Qantas chairman Leigh Clifford said Australia's economic position had been "relatively strong but there were elements of weakness".

Qantas chairman Leigh Clifford said Australia's economic position had been "relatively strong but there were elements of weakness". Photo: Luis Enrique Ascui

Qantas has warned that a pick-up in business confidence has failed to translate into an increase in demand for flights, forcing it to predict that returns from fares will fall in the first half.

Shares in Qantas fell as much as 5 per cent immediately after the airline forecast today that group yields – or returns from fares – will drop by between 2 and 3 per cent in the first half of the new financial year. In afternoon trade the shares were down 1.7 per cent at $1.4525, after earlier in the day rising more than 3 per cent.

It includes in the forecast the performance of budget offshoot Jetstar.

The airline again declined to give earnings guidance for this year due to volatile conditions.
Qantas chief executive Alan Joyce blamed the expected fall in yields in the first half on ‘‘weak underlying demand’’ and intense competition on both domestic and international routes.

‘‘The domestic market is still absorbing capacity growth that has been double the long-run average,’’ he told the annual meeting in Brisbane today.

‘‘And this growth has come at the same time as weak underlying demand across the market, from the leisure to corporate segments.’’

Qantas remains locked in a battle with Virgin Australia for lucrative corporate travellers, while Jetstar and Tigerair Australia are upping their contest as the latter expands its network.
Virgin bought a controlling stake in Tigerair earlier this year.

Mr Joyce said he was hopeful that the recent lift in business confidence in the wake of the federal election would flow through to increased demand for travel but conceded that there would be a ‘‘lag effect’’.

Qantas chairman Leigh Clifford told shareholders that Australia’s economic position had been ‘‘relatively strong but there were elements of weakness’’. 

He contrasted Australia to depressed conditions in Europe, mixed signals in the US and instability in the Middle East, which continued to result in higher oil prices.

‘‘We have not yet seen the rise in business confidence following the election translate into any discernible increase in demand for domestic or international travel,’’ he said.

‘‘At the leisure end of the market, consumer confidence remains low.

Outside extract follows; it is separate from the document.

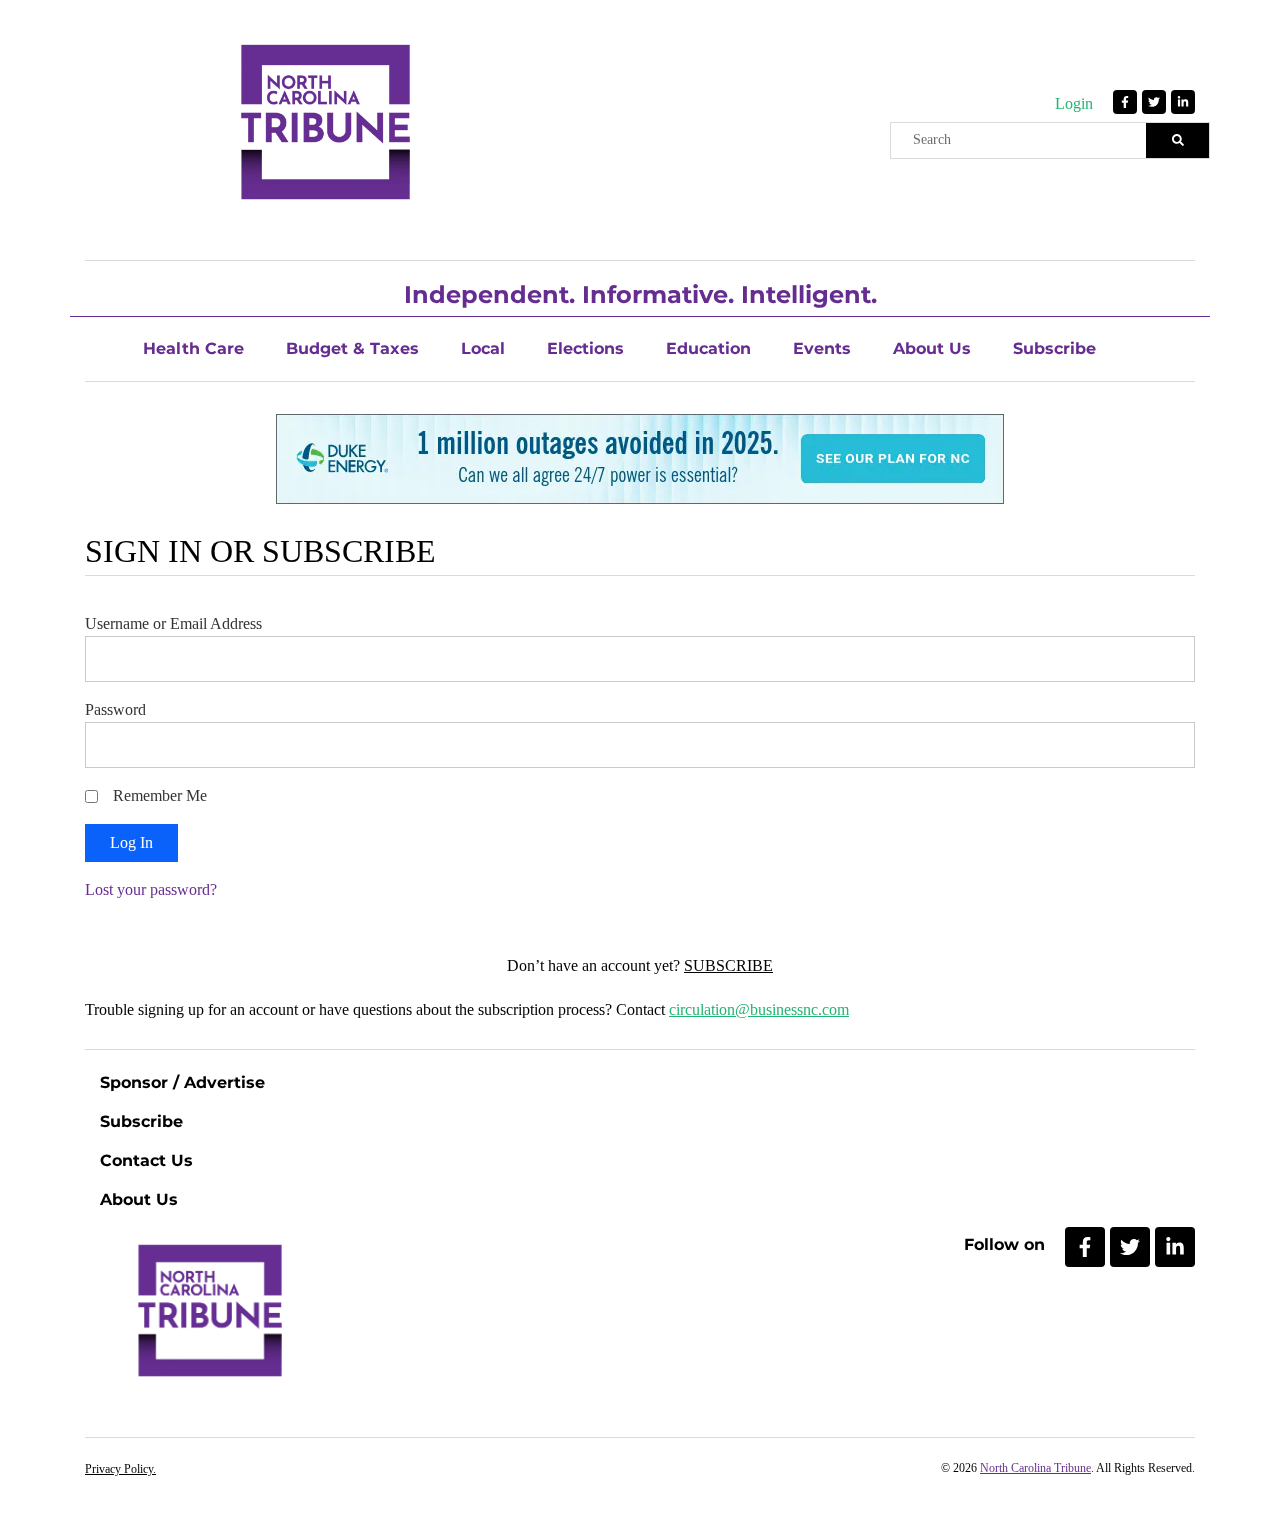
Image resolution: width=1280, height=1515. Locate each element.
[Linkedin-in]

The tough domestic market conditions that we faced in financial year 2013 are unlikely to ease in the short term, with growth coming into the market at the same time as weak underlying demand.’’

Shareholders were eager to hear when Qantas expected to resume dividend payments – something they have not received since 2009.

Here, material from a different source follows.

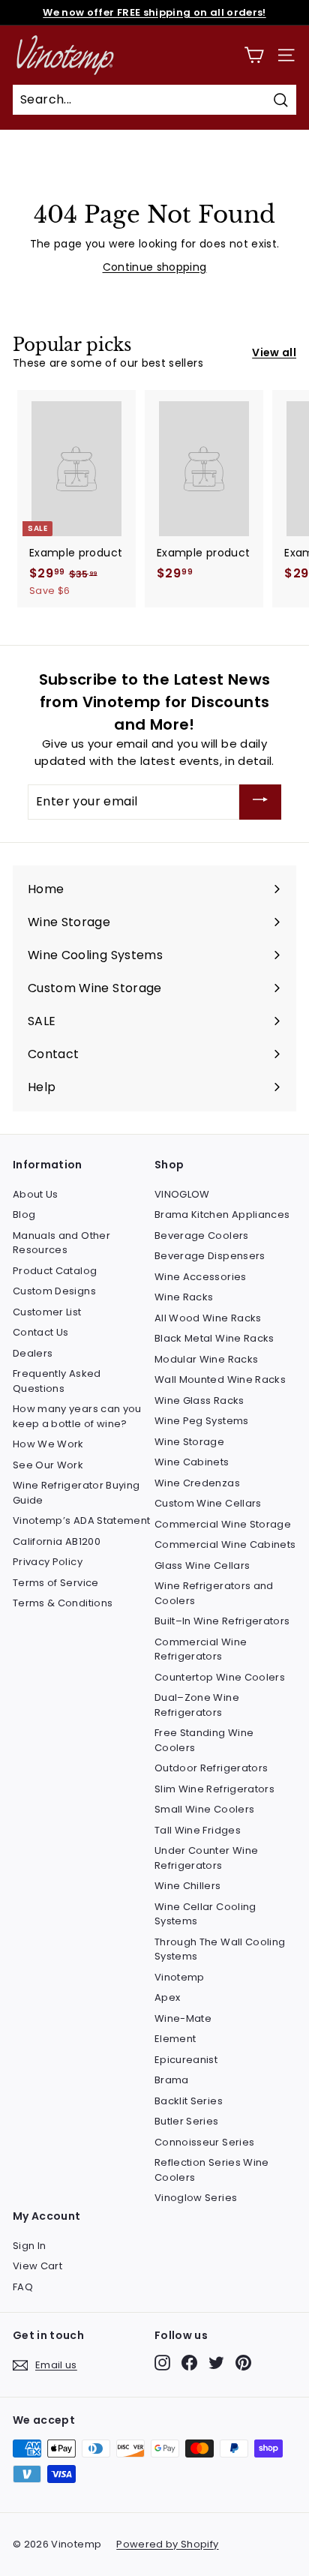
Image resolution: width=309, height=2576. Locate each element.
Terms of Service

Mr Clifford said the board was committed to resuming dividend payments ‘‘when it was appropriate’’, adding that it would be dependent on a range of factors such as cash flow and funding commitments.

He emphasised that Qantas was in the midst of a $100 million share buyback, which was the ‘‘most efficient way of returning value to shareholders’’.

Despite the backdrop of tough trading conditions, the shareholder meeting was one of the tamest that Qantas has held in years, ending in just over an hour.

The Australian Shareholders Association voted its proxies against Qantas’ executive-pay card and the granting of up to 2.15 million performance rights to Mr Joyce.

It had concerns about Mr Joyce’s ‘‘large cash’’ bonus, and the fact that financial targets for executives were based on pre-tax profits rather than after-tax profits.

But the resolution on executive pay was passed with overwhelming support from shareholders after the major proxy advisors to institutional investors urged their clients to support it.